Infomation Security Policies: A Practitioner's Reference 2nd Edition

Description

Explains how to integrate information security policies, standards, and procedures towards the achievement of organizational goals
Explores how security policies support management initiatives
Details the methods of an asset classification policy
Covers the components of typical Tier 1 and Tier 2 policies, including employment practices, records management, Internet security, business continuity planning, information protection, and much more
Offers sample standards and information security manuals
Provides an Information Security Reference Guide which addresses infosec fundamentals, employee responsibilities, information handling and processing, security tools, program administration, and other elements needed to allow safe execution of business tasks

Information Security Policies and Procedures: A Practitioner's Reference, Second Edition illustrates how policies and procedures support the efficient running of an organization. This book is divided into two parts, an overview of security policies and procedures, and an information security reference guide. This volume points out how security documents and standards are key elements in the business process that should never be undertaken to satisfy a perceived audit or security requirement.
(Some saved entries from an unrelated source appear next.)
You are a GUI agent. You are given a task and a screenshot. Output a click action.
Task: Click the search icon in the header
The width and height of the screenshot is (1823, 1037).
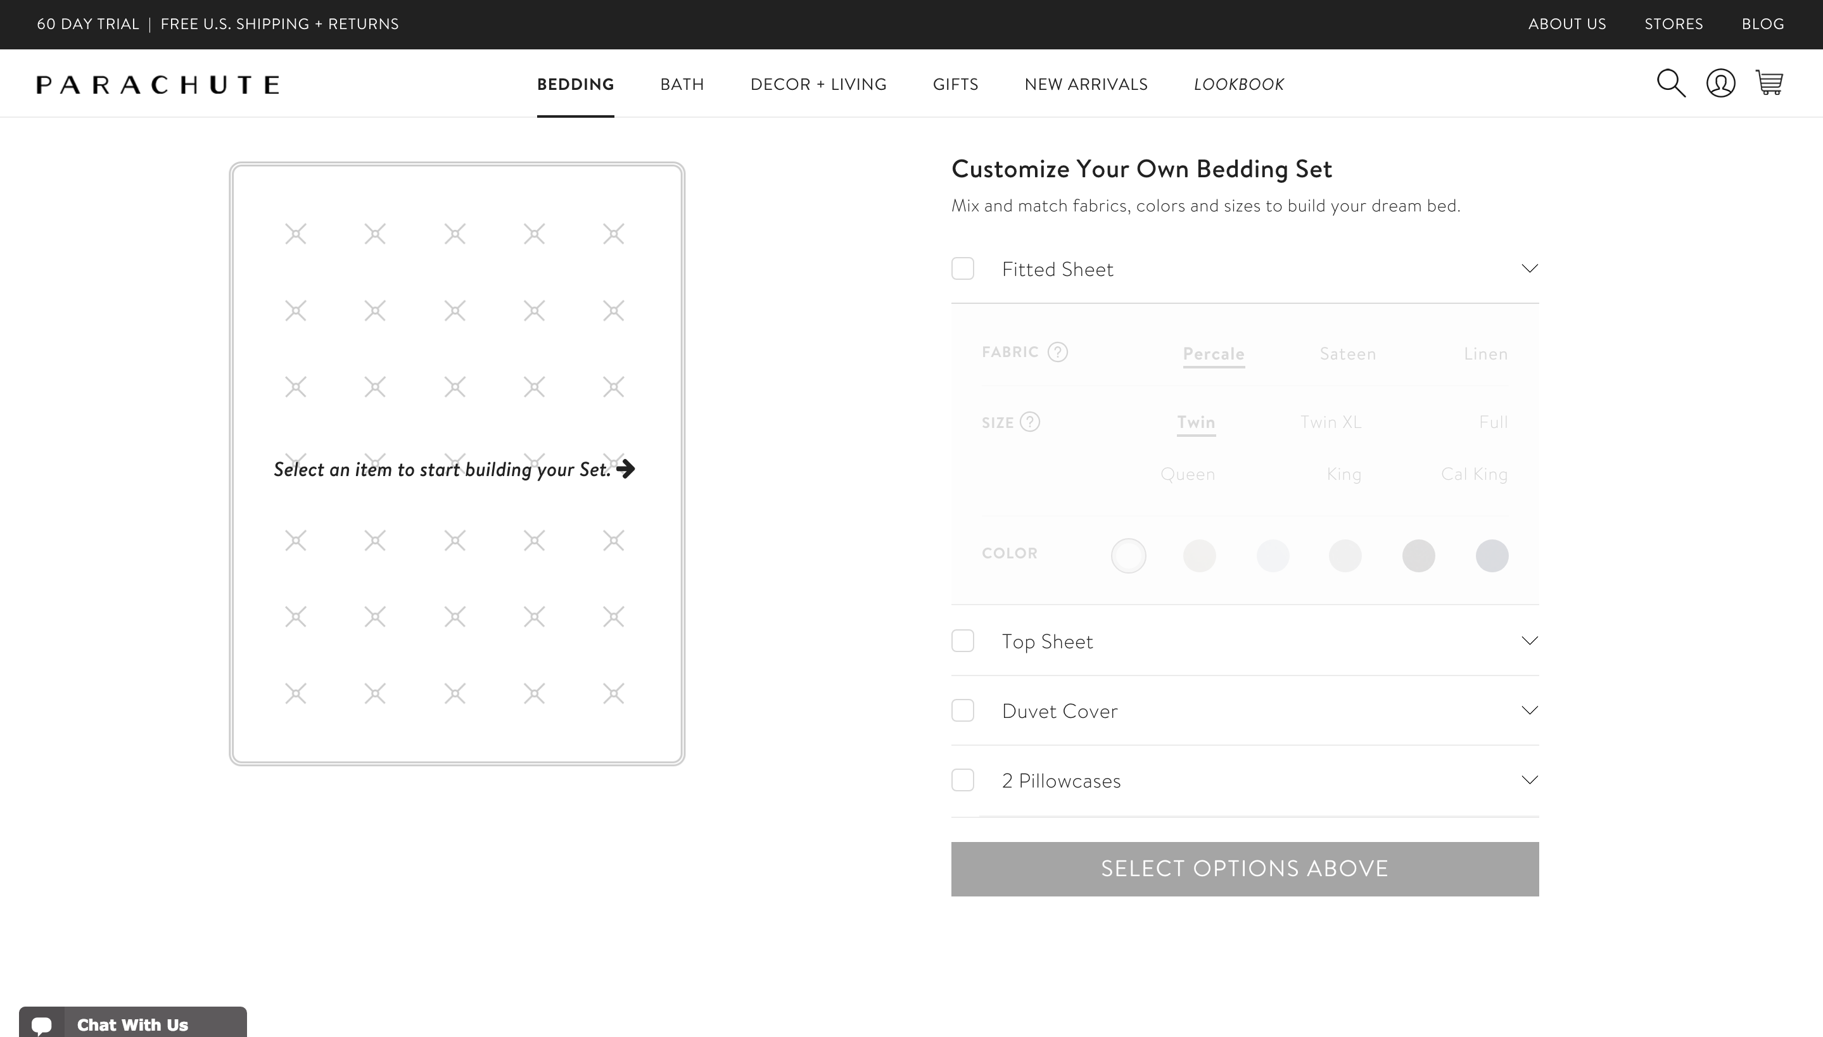[1671, 83]
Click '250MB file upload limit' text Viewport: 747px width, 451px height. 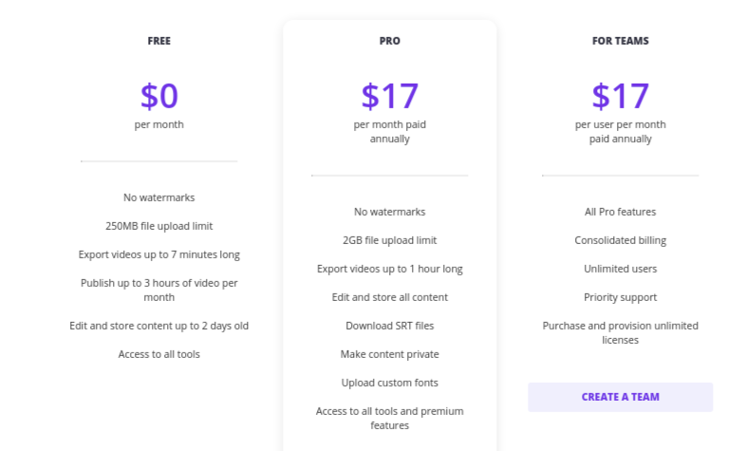pyautogui.click(x=159, y=226)
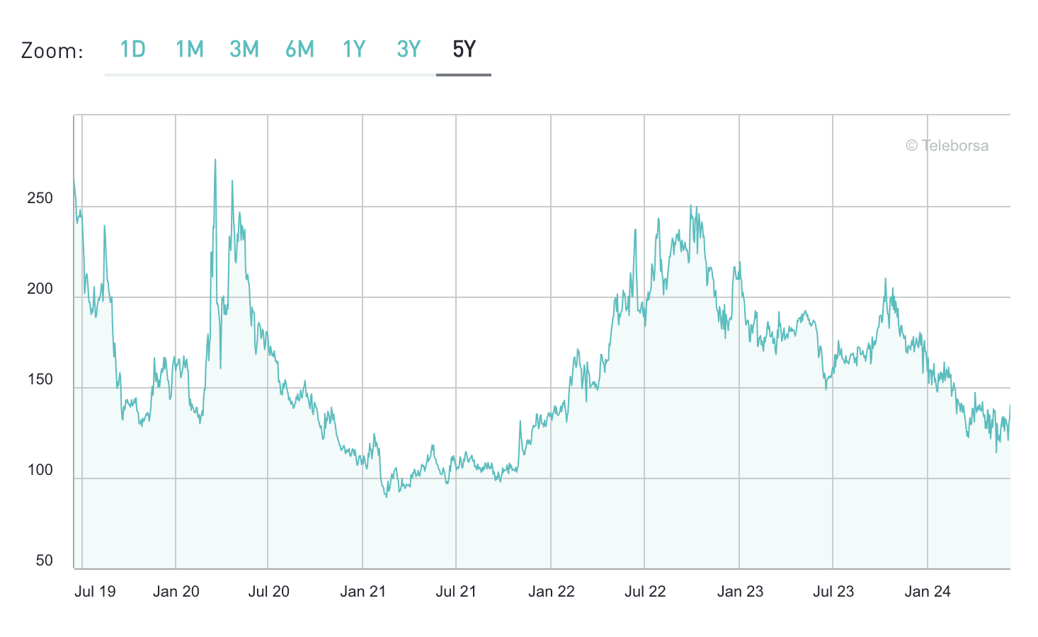The height and width of the screenshot is (637, 1038).
Task: Show the 1Y chart view
Action: [354, 50]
Instead, policies, standards, and procedures should exist only to support business objectives or mission requirements; they are elements that aid in the execution of management policies.

The book emphasizes how information security must be integrated into all aspects of the business process. It examines the 12 enterprise-wide (Tier 1) policies, and maps information security requirements to each. The text also discusses the need for top-specific (Tier 2) policies and application-specific (Tier 3) policies and details how they map with standards and procedures.